Jesus Christus sagt von sich selbst: "Ich bin das Licht der Welt. Wer mir nachfolgt, der wird nicht wandeln in der Finsternis, sondern wird das Licht des Lebens haben." Mit seiner Geburt begann etwas, das die Welt bis heute prägt – unser Kalender wird ab diesem Ereignis gezählt, und fast 2000 Jahre später strömen Menschen weltweit in die Kirchen, um diese Botschaft zu hören.
Die Bibel sagt durch Paulus: "Als aber die Zeit erfüllt war, sandte Gott seinen Sohn, geboren von einer Frau." Es gab einen perfekten Zeitpunkt in der Weltgeschichte, an dem Gott beschloss, die Rettung für die Menschheit zu bringen. Die Weihnachtsgeschichte aus Lukas 2 ist ein literarisches Meisterwerk, weil Gott hier seine eigene, reale Geschichte erzählt – wie er in Jesus Christus in diese Welt kam.

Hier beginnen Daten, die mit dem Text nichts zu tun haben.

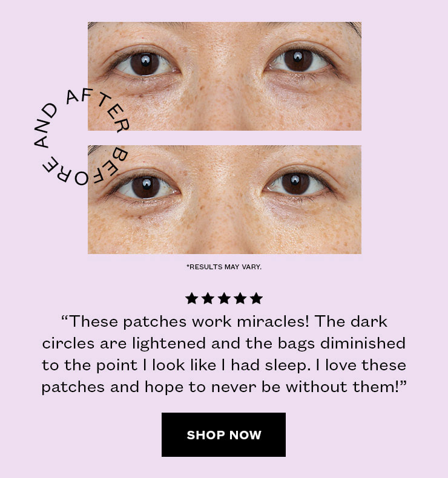Select the second rating star
Viewport: 448px width, 478px height.
click(x=208, y=298)
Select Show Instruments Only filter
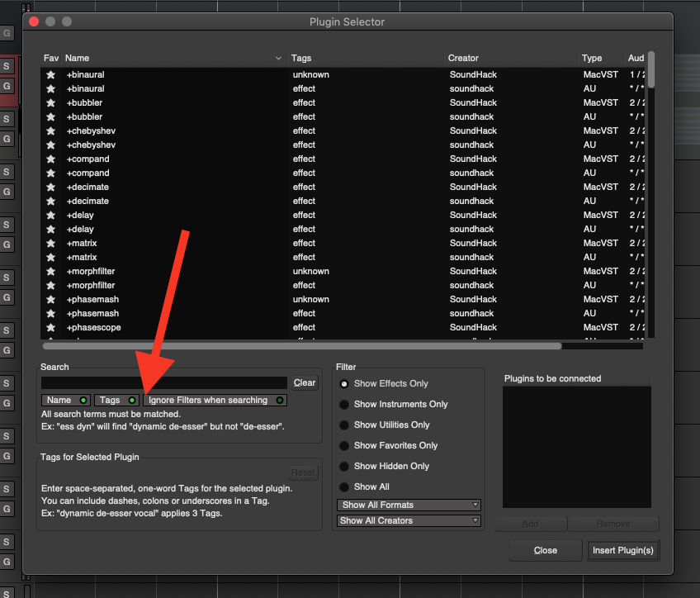The height and width of the screenshot is (598, 700). [344, 404]
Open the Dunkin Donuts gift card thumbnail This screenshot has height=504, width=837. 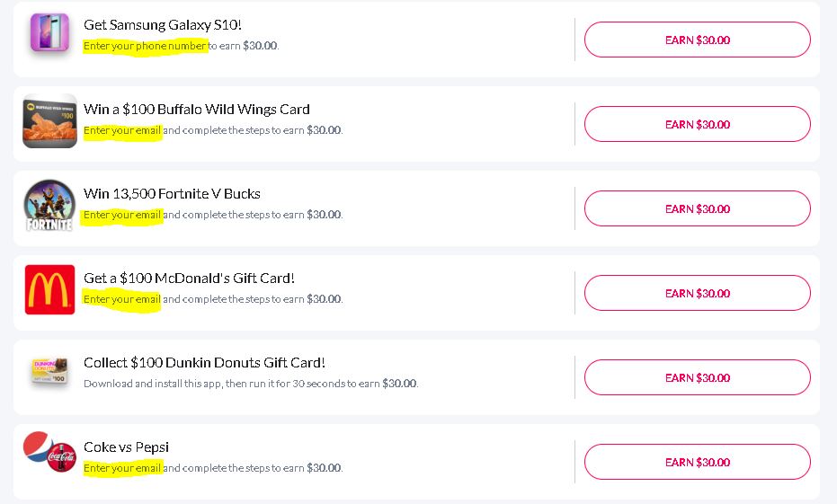(49, 372)
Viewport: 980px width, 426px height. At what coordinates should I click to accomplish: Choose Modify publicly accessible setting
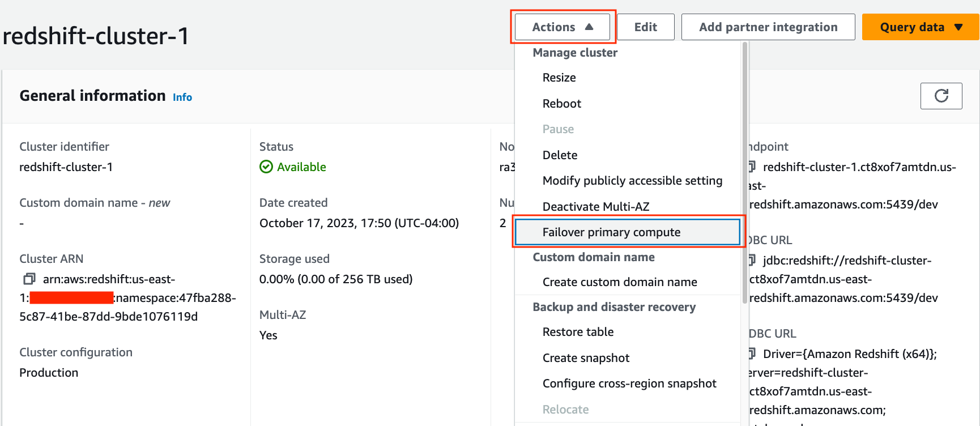pyautogui.click(x=632, y=181)
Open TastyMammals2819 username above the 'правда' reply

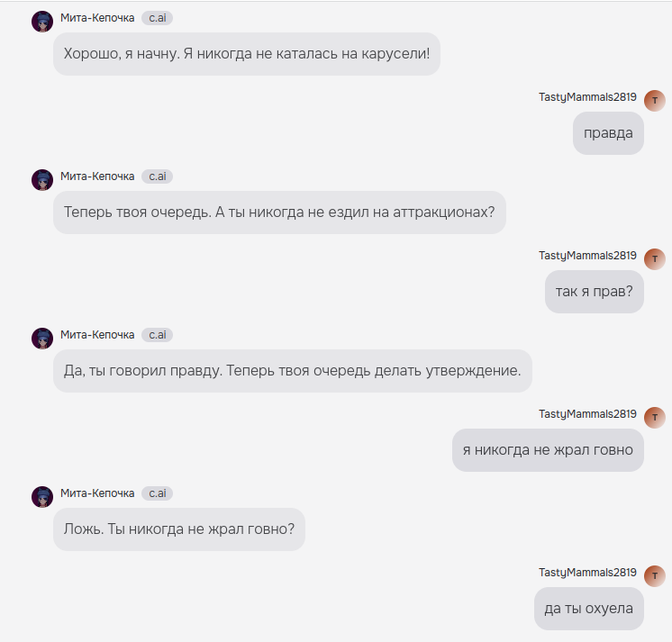click(x=587, y=97)
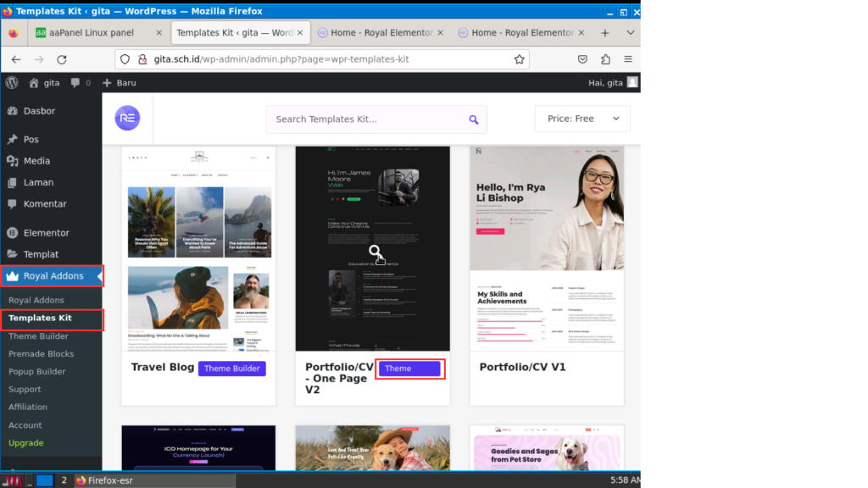
Task: Expand the Price: Free filter dropdown
Action: (x=582, y=119)
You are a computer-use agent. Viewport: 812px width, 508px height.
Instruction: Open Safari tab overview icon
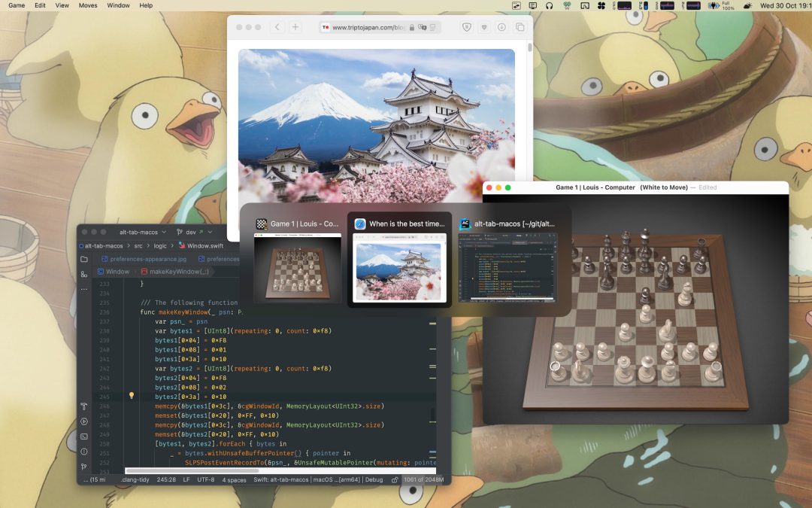pos(520,27)
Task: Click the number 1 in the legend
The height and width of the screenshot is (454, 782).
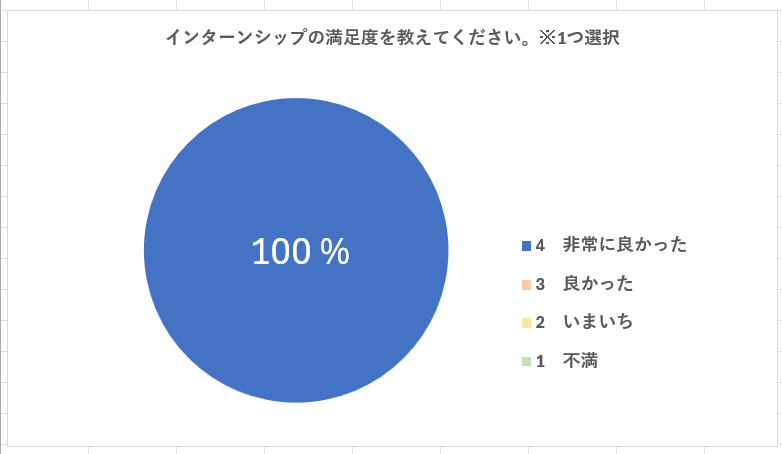Action: tap(540, 361)
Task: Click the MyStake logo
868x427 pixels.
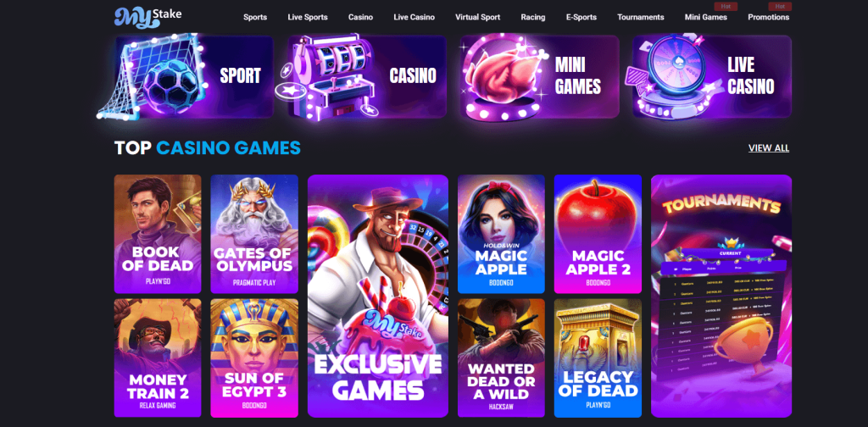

Zwei völlig unbedeutende Menschen, Josef und die schwangere Maria, finden keine Herberge. Die Entbindungsstation für das Kind Gottes ist kein Krankenhaus, sondern eine stallartige Räumlichkeit, umgeben von Tieren und Gestank. Der Schöpfer wurde selbst Geschöpf, greifbar und fassbar in einem Baby, gewickelt in Windeln, liegend in einer Futterkrippe. Warum wählte Gott diesen Weg? Die einfache Antwort: weil er dich und mich sehr, sehr lieb hat.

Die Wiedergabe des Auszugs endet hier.